NexaSDK is a developer-oriented SDK and inference engine designed to run a wide range of AI models locally and efficiently across heterogeneous hardware — NPUs, GPUs and CPUs — for desktop, mobile and embedded scenarios.

Core capabilities
  • Low-level inference engine (NexaML): built from scratch at the kernel level to provide highly optimized inferencing and to enable Day‑0 support for new model architectures and formats.
  • Multi-format support: runs models in GGUF, MLX and Nexa's own .nexa format, enabling compatibility with many community and vendor model builds.
  • Cross-platform: desktop (Linux, macOS, Windows), mobile (Android/iOS), and embedded/automotive targets.
  • NPU-first optimizations: explicit support and optimizations for NPUs (e.g., Qualcomm Hexagon, Apple ANE, Intel/AMD NPUs) to deliver lower latency and higher throughput on supported devices.
  • Multimodal support: LLMs and VLMs, image/audio/text/embedding/ASR/TTS pipelines supported, with demo and CLI integration for multimodal inputs.
  • OpenAI-compatible API: can serve models via an OpenAI-compatible REST interface and supports function calling semantics.
Differentiators
  • Kernel-level inference engine (not just a wrapper): NexaML implements optimizations at a lower level than wrapper runtimes, allowing earlier and broader hardware support and fine-grained control.
  • Mobile and NPU focus: packaged Android/iOS SDKs with NPU/GPU/CPU backends and a set of prebuilt NPU-native model builds (Granite, Qwen3-ANE, Gemma3n, etc.).

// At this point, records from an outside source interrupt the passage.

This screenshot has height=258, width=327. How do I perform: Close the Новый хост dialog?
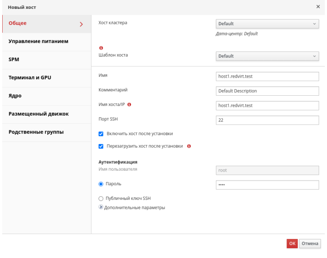(x=318, y=7)
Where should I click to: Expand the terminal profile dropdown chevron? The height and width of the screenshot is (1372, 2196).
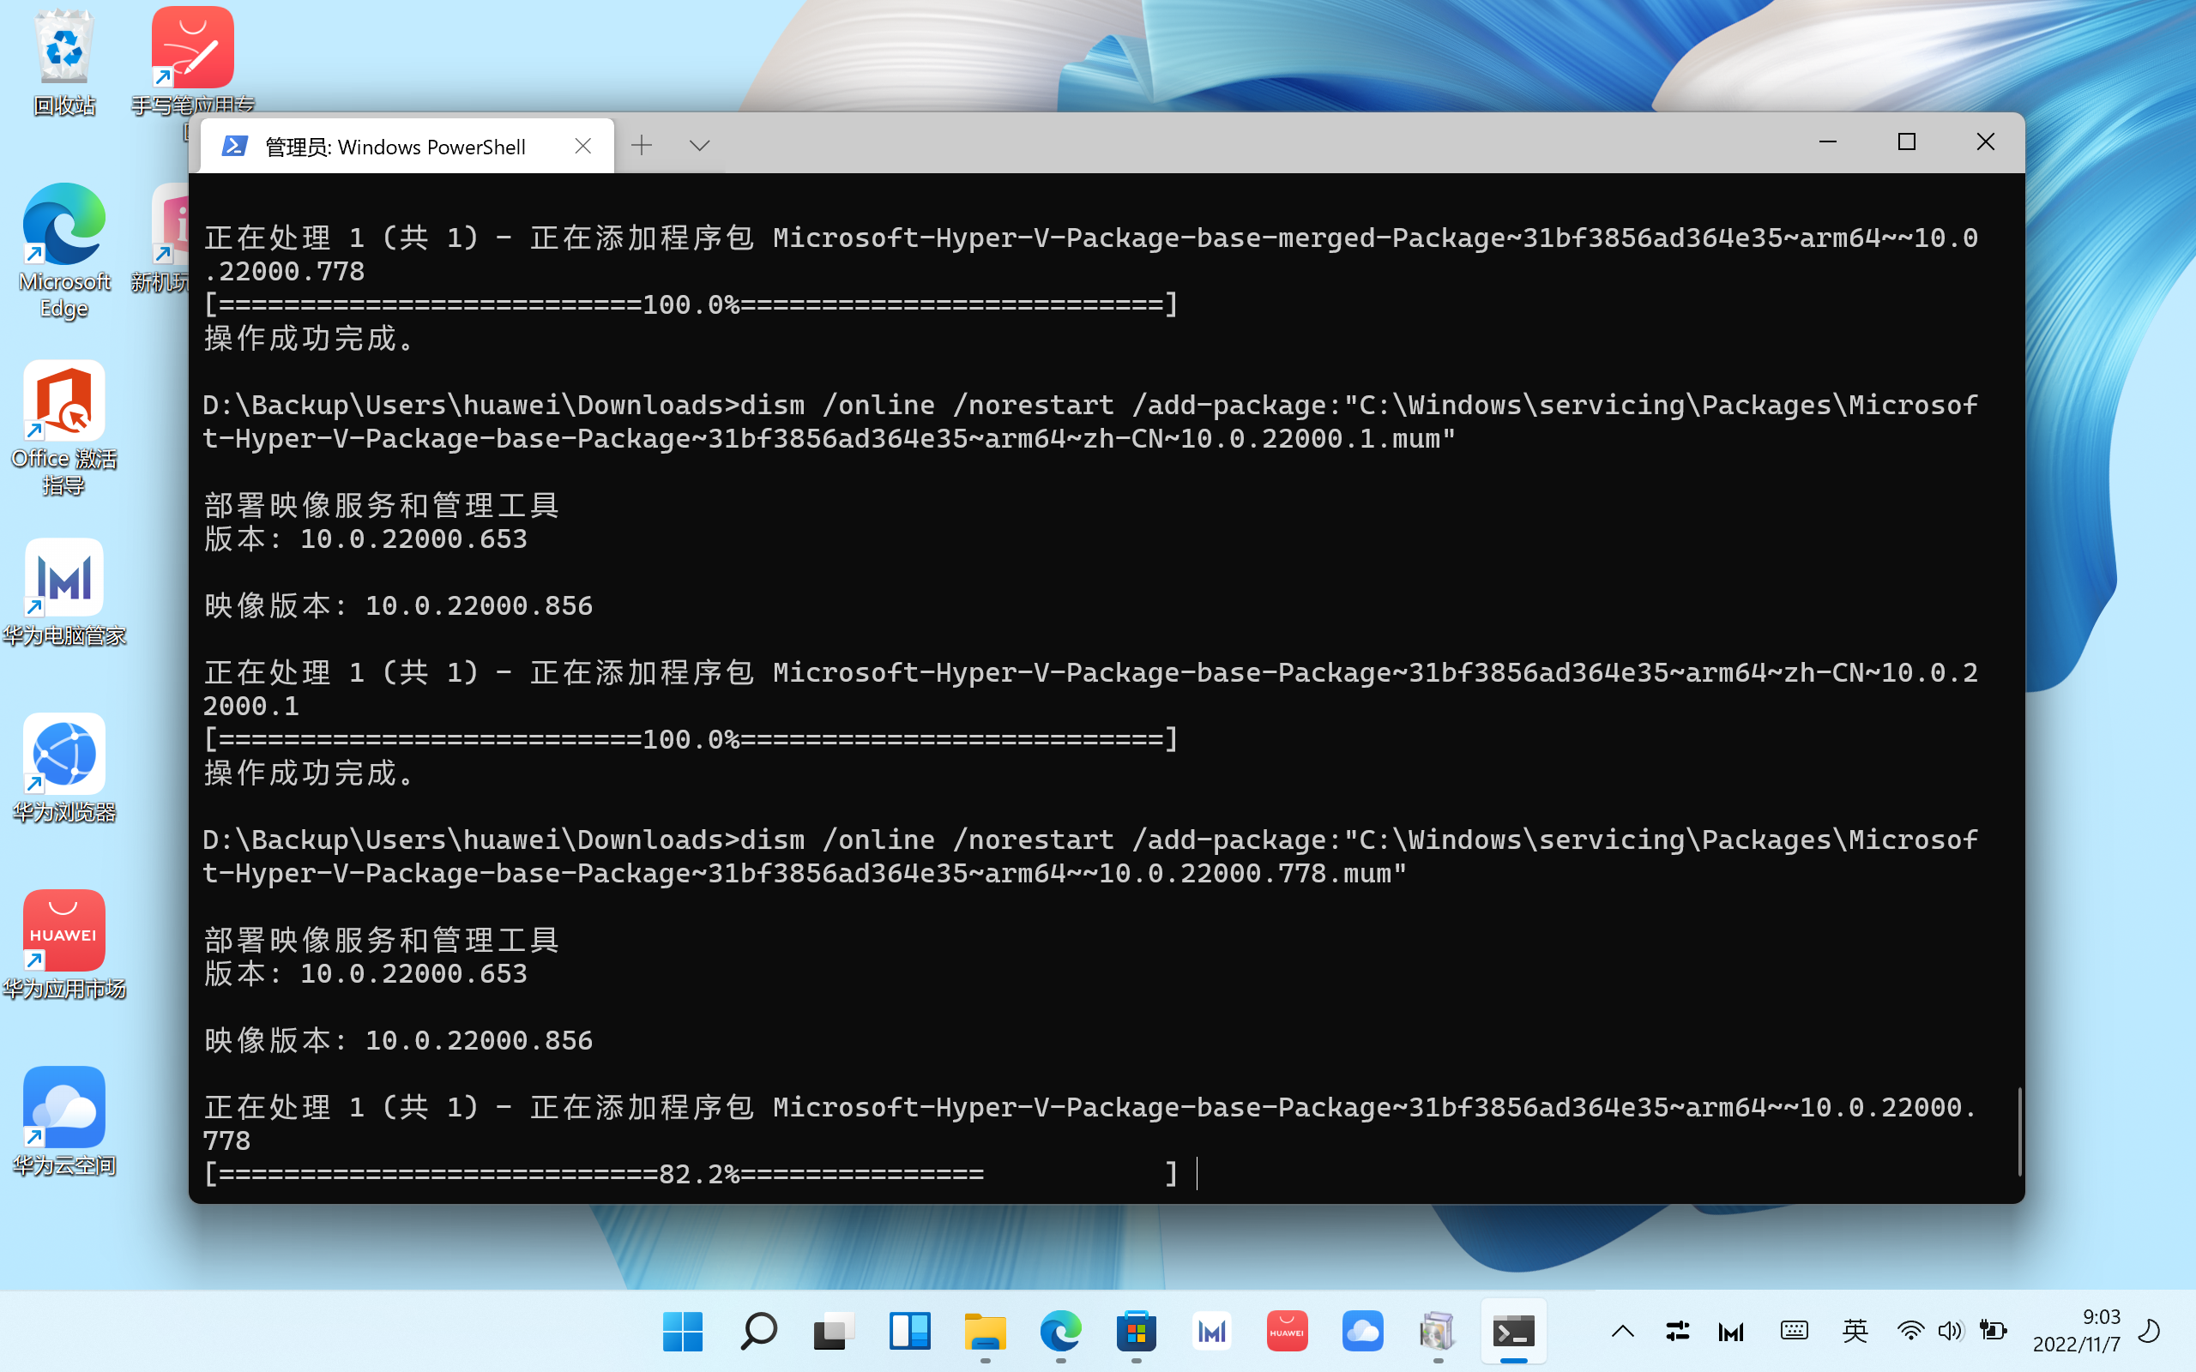pyautogui.click(x=699, y=145)
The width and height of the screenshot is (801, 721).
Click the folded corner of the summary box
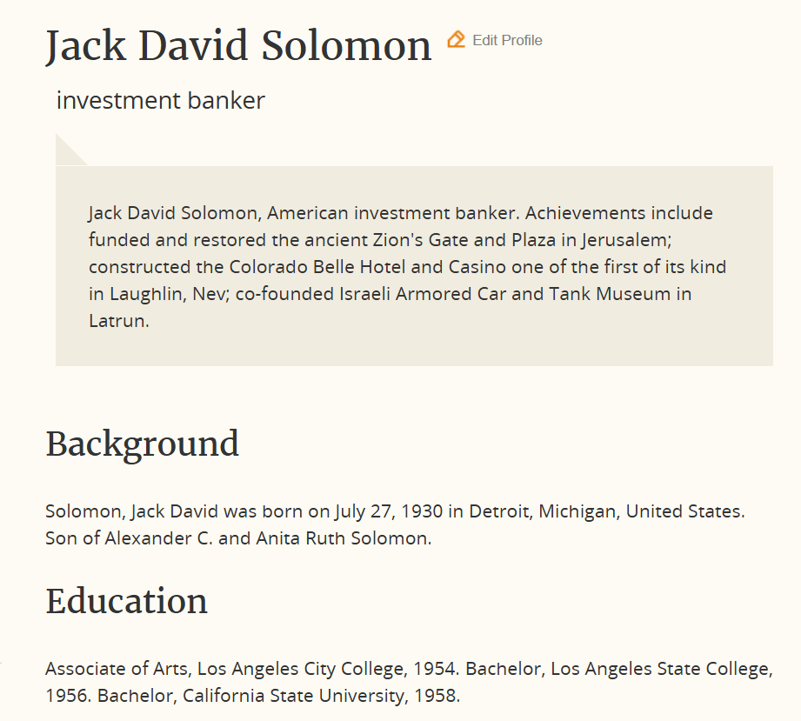click(69, 150)
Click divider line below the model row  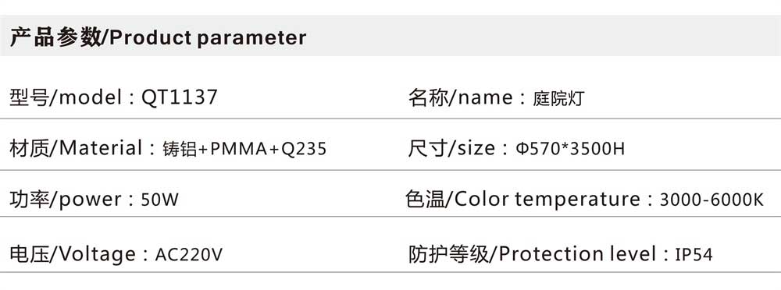click(391, 119)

  • Day‑0 model support and curated model hub: quick availability of new model architectures and model builds in multiple formats, plus a model wishlist and community-driven prioritization.
Typical uses
  • On-device inference for mobile apps (real-time assistants, vision+language features).
  • Edge and automotive AI (in-car assistants, low-latency multimodal inference).
  • Local development and deployment: run and test models locally using the nexa CLI, serve models via an OpenAI-compatible server, or embed the SDK in applications.
Quickstart & tooling
  • CLI: single-line commands to infer from Hugging Face repo IDs (e.g., nexa infer NexaAI/Qwen3-VL-4B-Instruct-GGUF).
  • Prebuilt installers: downloadable CLI packages for Windows, macOS and Linux (including ARM builds with NPU support).
  • Documentation & examples: comprehensive docs, Android/iOS bindings, demo apps and a builder bounty program to encourage integration.
Notable integrations and wins (selection from README)
  • Highlighted by hardware vendors and blogs for Qualcomm and AMD NPU support.
  • Supports models like OmniNeural-4B, Granite-4, Qwen3‑VL, Gemma3n across NPUs and other backends.
  • Provides ANE- and Hexagon-optimized model builds and platform-specific downloads.
How it fits in an AI stack

NexaSDK sits at the inference/deployment layer: it bridges model formats and hardware runtimes, enabling developers to run modern foundation and multimodal models locally with production-ready optimizations for mobile and edge NPUs. It complements training and model‑development workflows by focusing on efficient serving and local inferencing.